[Start of Attachment]
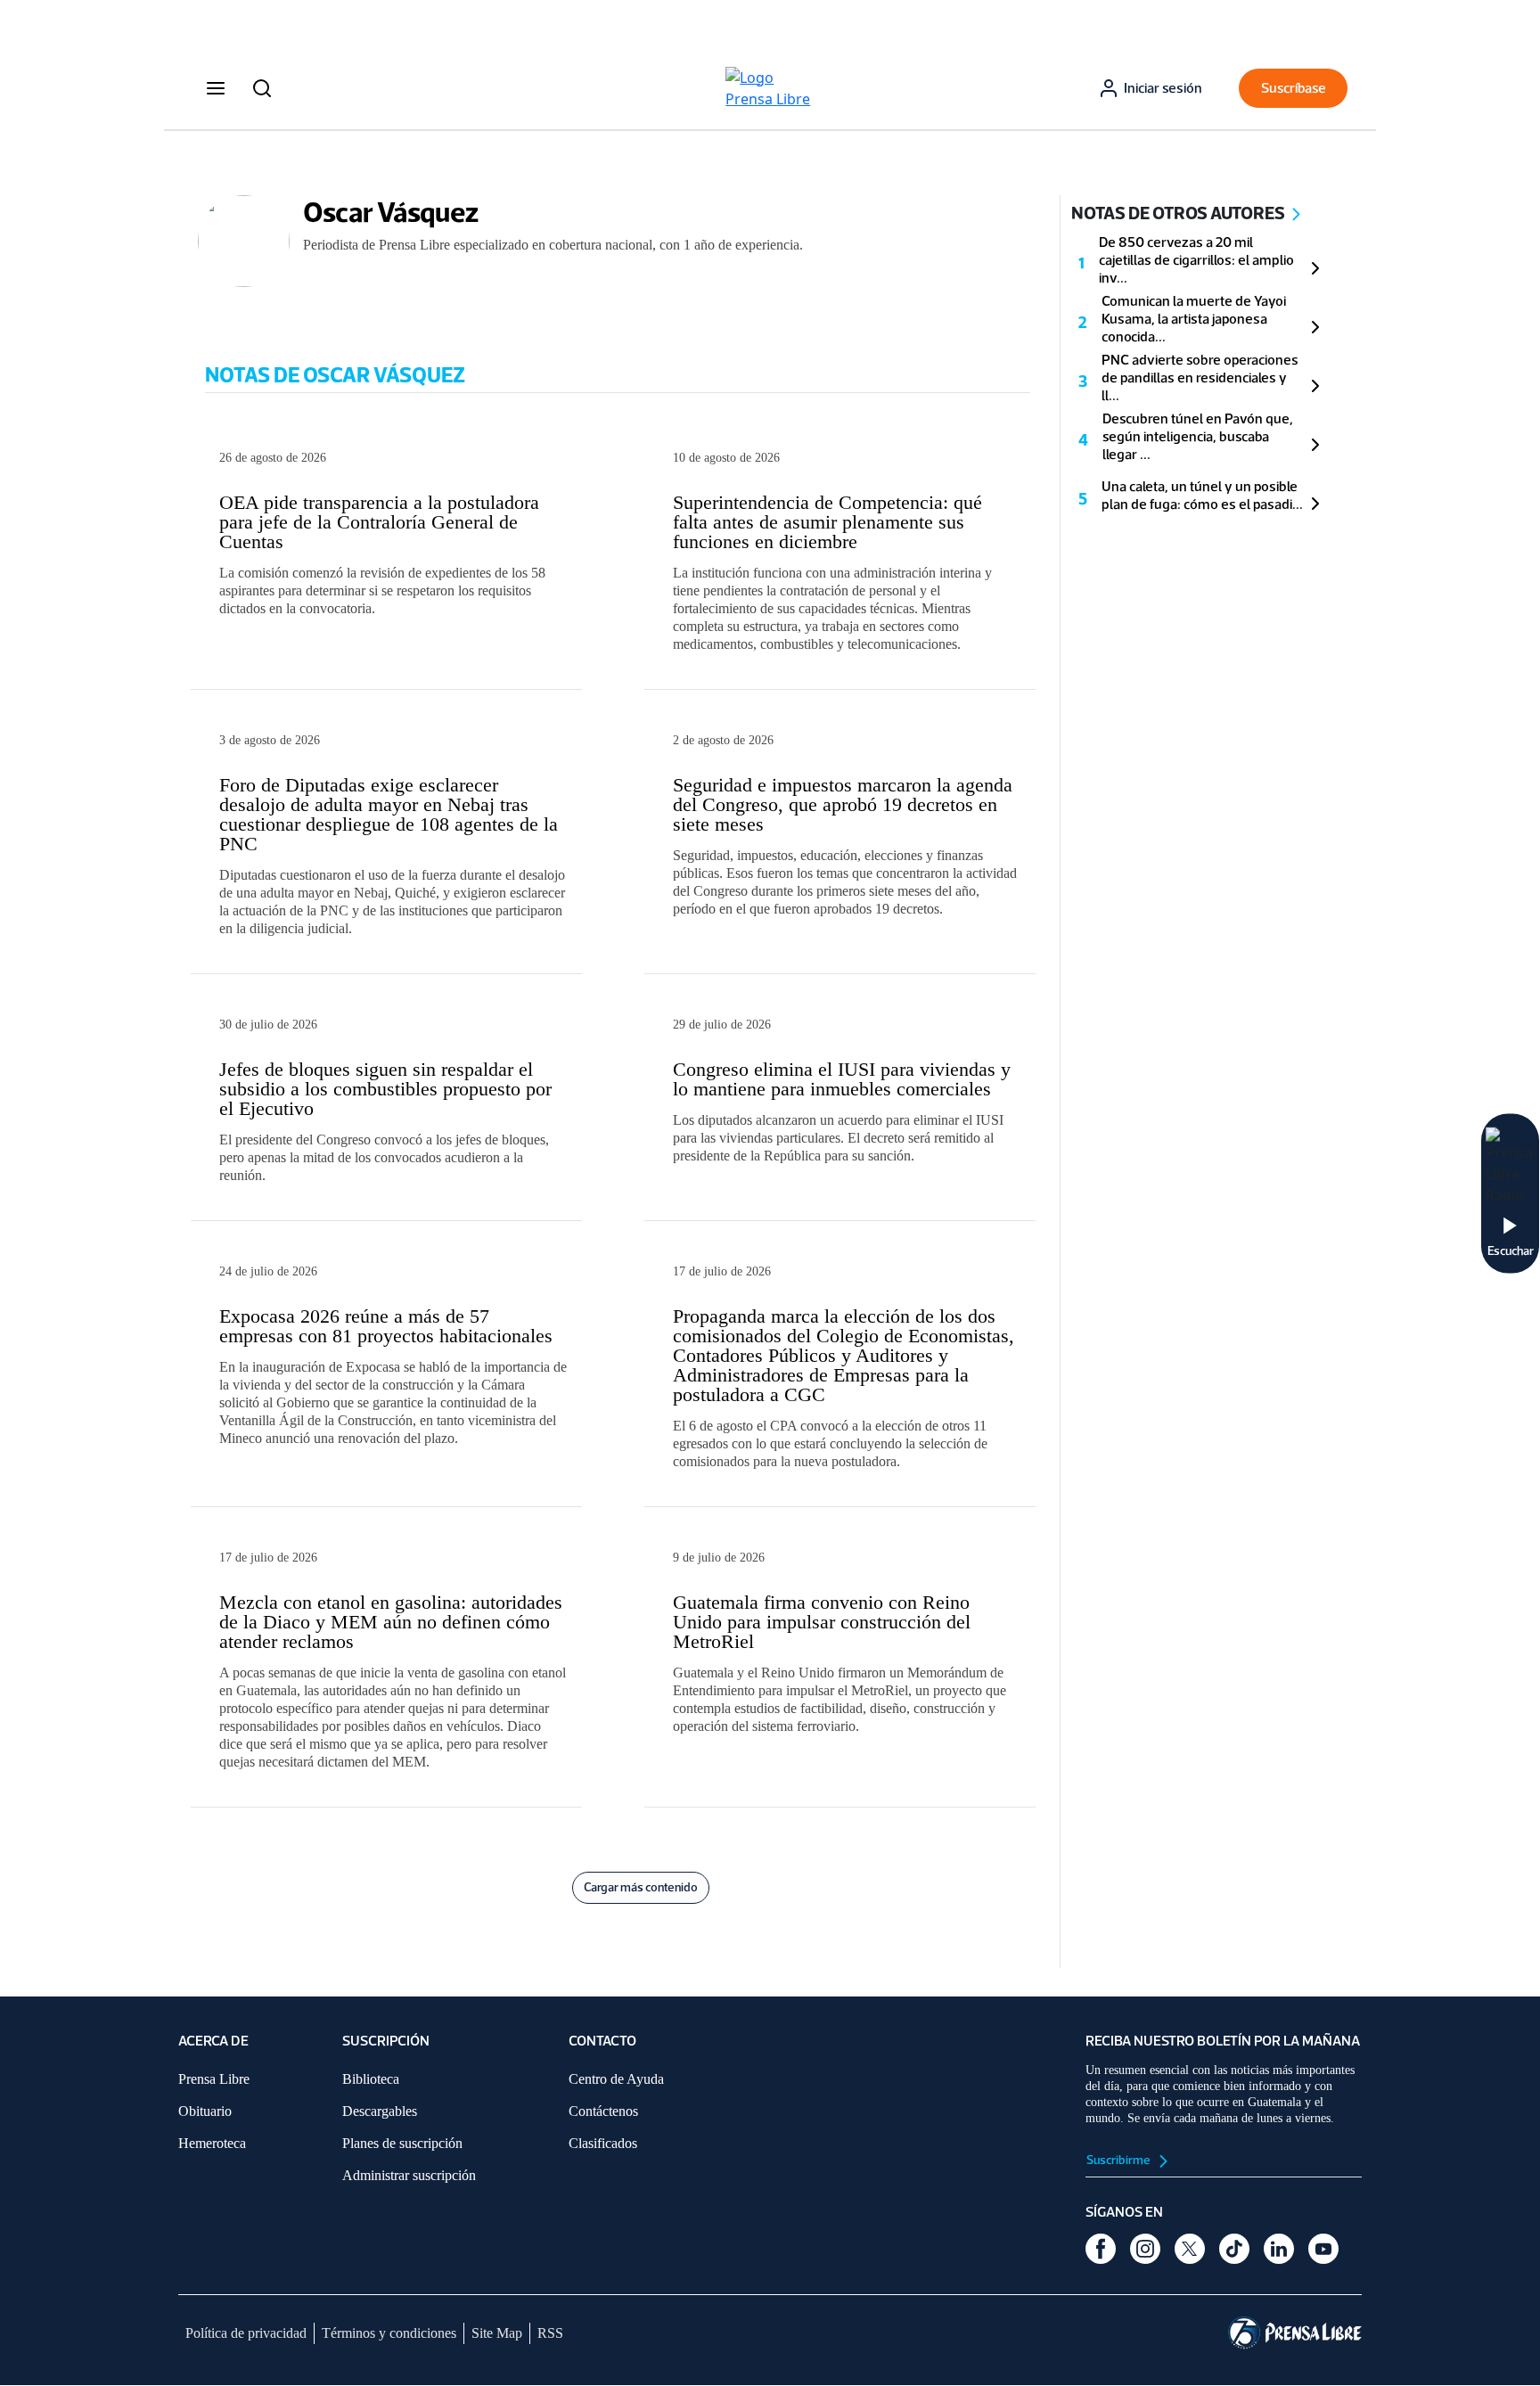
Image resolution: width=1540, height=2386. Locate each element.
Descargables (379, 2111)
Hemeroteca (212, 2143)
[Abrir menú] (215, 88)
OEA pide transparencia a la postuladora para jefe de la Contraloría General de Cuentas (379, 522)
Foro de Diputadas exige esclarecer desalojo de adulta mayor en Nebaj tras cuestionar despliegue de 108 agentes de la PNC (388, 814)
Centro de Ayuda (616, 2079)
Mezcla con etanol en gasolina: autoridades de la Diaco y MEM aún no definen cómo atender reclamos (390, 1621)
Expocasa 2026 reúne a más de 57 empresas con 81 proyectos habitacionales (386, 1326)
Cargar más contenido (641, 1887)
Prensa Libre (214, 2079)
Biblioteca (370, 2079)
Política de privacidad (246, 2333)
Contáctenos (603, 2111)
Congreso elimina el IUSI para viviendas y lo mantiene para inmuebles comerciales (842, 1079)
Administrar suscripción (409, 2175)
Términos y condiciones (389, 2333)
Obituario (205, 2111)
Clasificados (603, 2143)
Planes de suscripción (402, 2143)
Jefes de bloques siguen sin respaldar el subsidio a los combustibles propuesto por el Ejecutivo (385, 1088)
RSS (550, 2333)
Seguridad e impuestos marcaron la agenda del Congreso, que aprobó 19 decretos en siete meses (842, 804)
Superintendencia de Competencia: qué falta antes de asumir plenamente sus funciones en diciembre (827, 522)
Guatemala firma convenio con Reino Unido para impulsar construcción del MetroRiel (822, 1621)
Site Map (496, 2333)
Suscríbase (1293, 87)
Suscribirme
[End of Attachment]
Print the records above exactly as they stand, but leave out the pictures.

Image resolution: width=1540, height=2386. Locate each element.
Descargables (379, 2111)
Hemeroteca (212, 2143)
[Abrir menú] (215, 88)
OEA pide transparencia a la postuladora para jefe de la Contraloría General de Cuentas (379, 522)
Foro de Diputadas exige esclarecer desalojo de adulta mayor en Nebaj tras cuestionar despliegue de 108 agentes de la PNC (388, 814)
Centro de Ayuda (616, 2079)
Mezcla con etanol en gasolina: autoridades de la Diaco y MEM aún no definen cómo atender reclamos (390, 1621)
Expocasa 2026 reúne a más de 57 empresas con 81 proyectos habitacionales (386, 1326)
Cargar más contenido (641, 1887)
Prensa Libre (214, 2079)
Biblioteca (370, 2079)
Política de privacidad (246, 2333)
Contáctenos (603, 2111)
Congreso elimina el IUSI para viviendas y lo mantiene para inmuebles comerciales (842, 1079)
Administrar suscripción (409, 2175)
Términos y condiciones (389, 2333)
Obituario (205, 2111)
Clasificados (603, 2143)
Planes de suscripción (402, 2143)
Jefes de bloques siguen sin respaldar el subsidio a los combustibles propuesto por el Ejecutivo (385, 1088)
RSS (550, 2333)
Seguridad e impuestos marcaron la agenda del Congreso, que aprobó 19 decretos en siete meses (842, 804)
Superintendencia de Competencia: qué falta antes de asumir plenamente sus funciones en diciembre (827, 522)
Guatemala firma convenio con Reino Unido para impulsar construcción del MetroRiel (822, 1621)
Site Map (496, 2333)
Suscríbase (1293, 87)
Suscribirme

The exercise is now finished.